Redacción/Zona Roja Cdmx.
(Información de “La Periodista”)
Ciudad de México, a 6 de enero de 2026.- Ante un juez de un tribunal federal en Nueva York, el presidente de Venezuela, Nicolás Maduro, se declaró ayer “no culpable”, de los cargos que le imputa la justicia estadounidense, en una audiencia que marca un punto de inflexión en la crisis política y diplomática que rodea a su gobierno.
Durante la comparecencia, el mandatario venezolano respondió de manera contundente cuando el juez le preguntó cómo se declaraba.
“Soy inocente. Soy un hombre decente. Soy Presidente”, expresó Maduro ante la corte, generando reacciones inmediatas tanto dentro como fuera del recinto judicial.
Maduro afirmó además de ser secuestrado de su casa y que actualmente se considera un prisionero de guerra, una declaración que refuerza la narrativa del gobierno venezolano sobre una intervención militar contra su gobierno.
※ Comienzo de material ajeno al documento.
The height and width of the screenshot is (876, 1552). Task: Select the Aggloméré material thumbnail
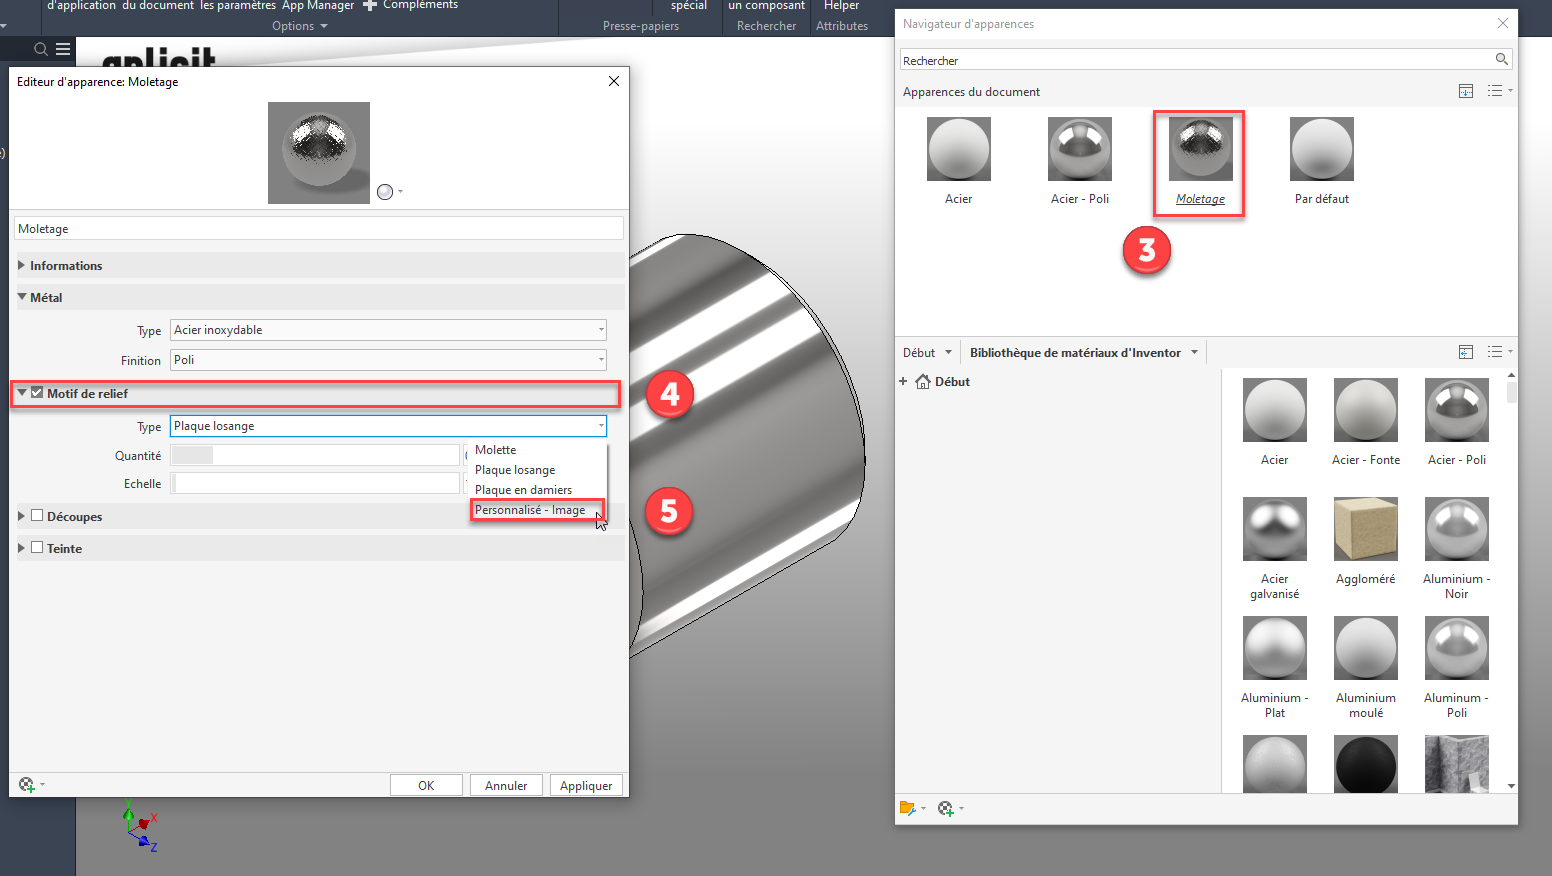pyautogui.click(x=1365, y=529)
De acuerdo con reportes judiciales, el presidente venezolano ingresó a la sala con grilletes en los tobillos, caminando con las manos detrás de la espalda, aunque no estaba esposado de las muñecas, un detalle que llamó la atención de medios de comunicación internacionales.
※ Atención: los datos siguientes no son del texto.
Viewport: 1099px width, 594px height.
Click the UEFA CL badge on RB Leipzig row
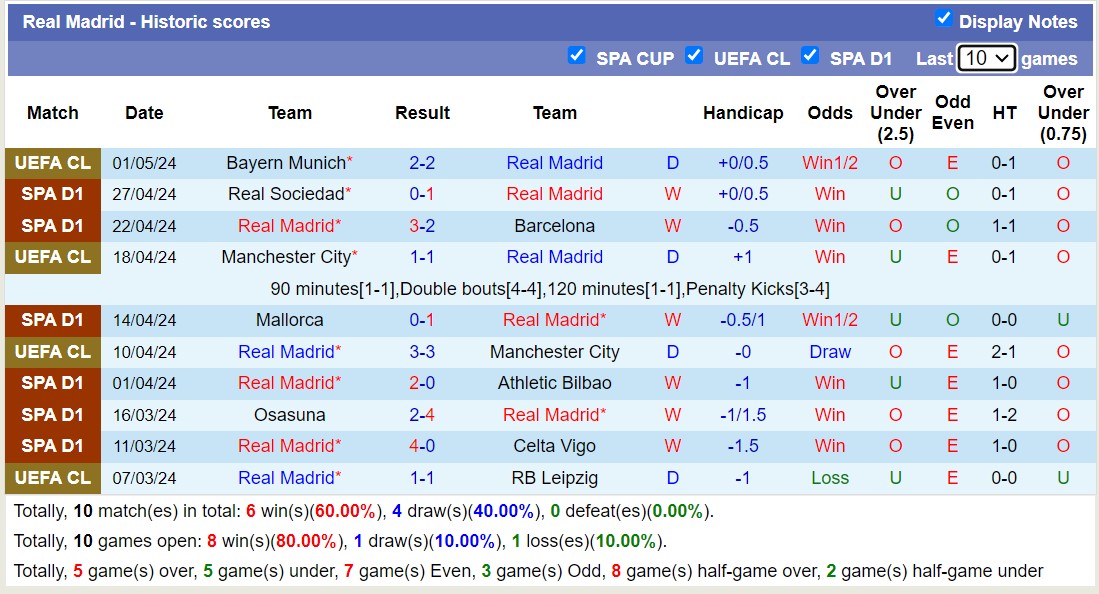point(52,478)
En la misma audiencia, Cilia Flores, esposa de Nicolás Maduro, también se declaró “no culpable”, de los cargos que enfrenta. Ambos estuvieron sentados en la misma mesa, acompañados por su equipo legal, durante el desarrollo de la sesión judicial.
Mientras se desarrollaban los hechos en Nueva York, en Venezuela la vicepresidenta Delcy Rodríguez asumía como mandataria encargada interina, en medio de un escenario de incertidumbre política y fuertes tensiones internas.
El gobierno venezolano calificó el proceso judicial como parte de una estrategia de persecución política, mientras que sectores de la oposición consideran que el juicio podría tener repercusiones profundas en el futuro del país.
Analistas internacionales señalan que este episodio podría redefinir las relaciones diplomáticas entre los países latinoamericanos y Estados Unidos, así como influir en el equilibrio político regional en América Latina.
La audiencia fue seguida de cerca por medios internacionales, organismos de derechos humanos y gobiernos extranjeros, atentos a los posibles efectos jurídicos y geopolíticos del caso.
Finalmente, la corte informó que la próxima audiencia quedó programada para el 17 de marzo de 2026, fecha clave que podría marcar el rumbo legal del mandatario venezolano y su entorno más cercano.